When the story is about the show’s makers, it often seems that their own stories are not quite up to par with the rest of the show’s materials. That is, I find the delicate nature of their circumstances to be a little bit too contrived. (Of course, that’s aside from the outstanding monologues and short stories produced and written by the show’s staff or regular contributors, like David Sedaris. Yes, my grievances are also somewhat contrived.)
Put aside the fact that this week’s episode, “Fear of Sleep,” seems to be an hour-long commercial for the This American Life movie, Sleepwalk with Me, (which I understand is pretty good, by the way,) there was one segment that really struck home for me.

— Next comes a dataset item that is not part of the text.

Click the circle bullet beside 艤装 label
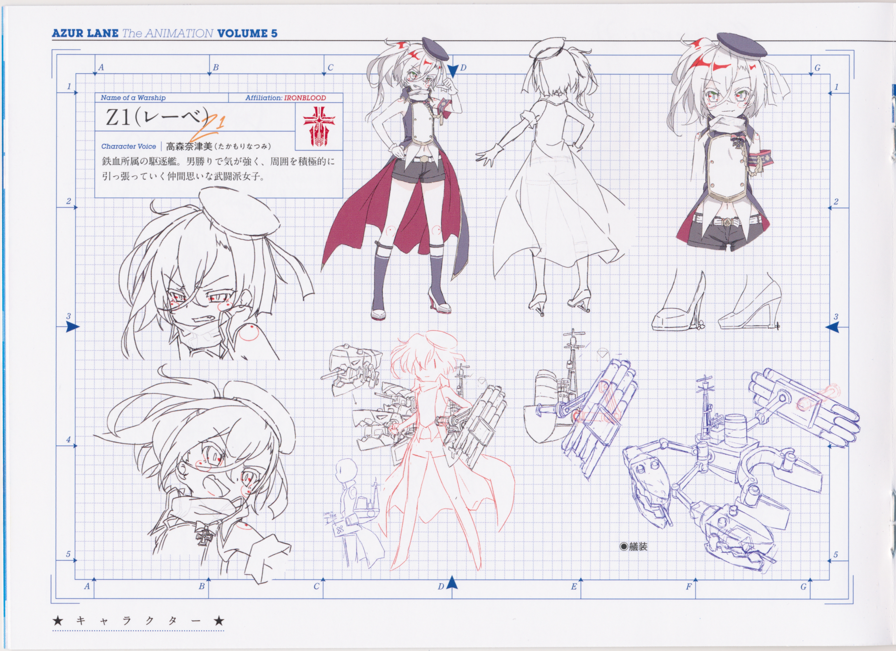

Like TAL production manager Seth Lind, I too saw The Shining when I was about six, and it affected me as well. (Listen to the segment here.) Of course, I wasn’t bothered as dramatically as Seth, but I guess it wouldn’t make for such good radio. Maybe I was just self-unaware through most of childhood, but I tend to think that some folks, particularly such folks what end up working for TAL, are more likely to take part in the sort of post hoc navel gazing that turns a few Kubrick-induced nightmares into dramatic tales the Terror of My Childhood and other bits of existential angst.
This is all contrived nonsense for me to share one fun anecdote from when I was about six or seven. One day, at the local Lutheran church’s Vacation Bible Schoolâ„¢ (we were Catholic, but good day camps are hard to find), I painted–in garish poster paint– the scene where blood pours out of the elevator. You know the one. It seemed to have stuck in Lind’s head as well.
The day before we had to paint a memory that scared us (I had painted Darth Vader chopping Luke’s hand off). However, I didn’t quite listen the next day, when we were told to paint something that made us happy, so went with a variation on the previous day’s theme. (To mix public radio programs, “the memory of the smell of art supplies in a Lutheran Church basement” could be a good throwaway line for some Lake Woebegone monologue.)
I can only think that today I would have been sent to a therapist…unless I blocked that out too…as it was, I the teacher just looked at me funny.
(My only other beef with This American Life: the Torey Malatia joke at the end of each episode sometimes eats up the show’s accumulated store of good will.)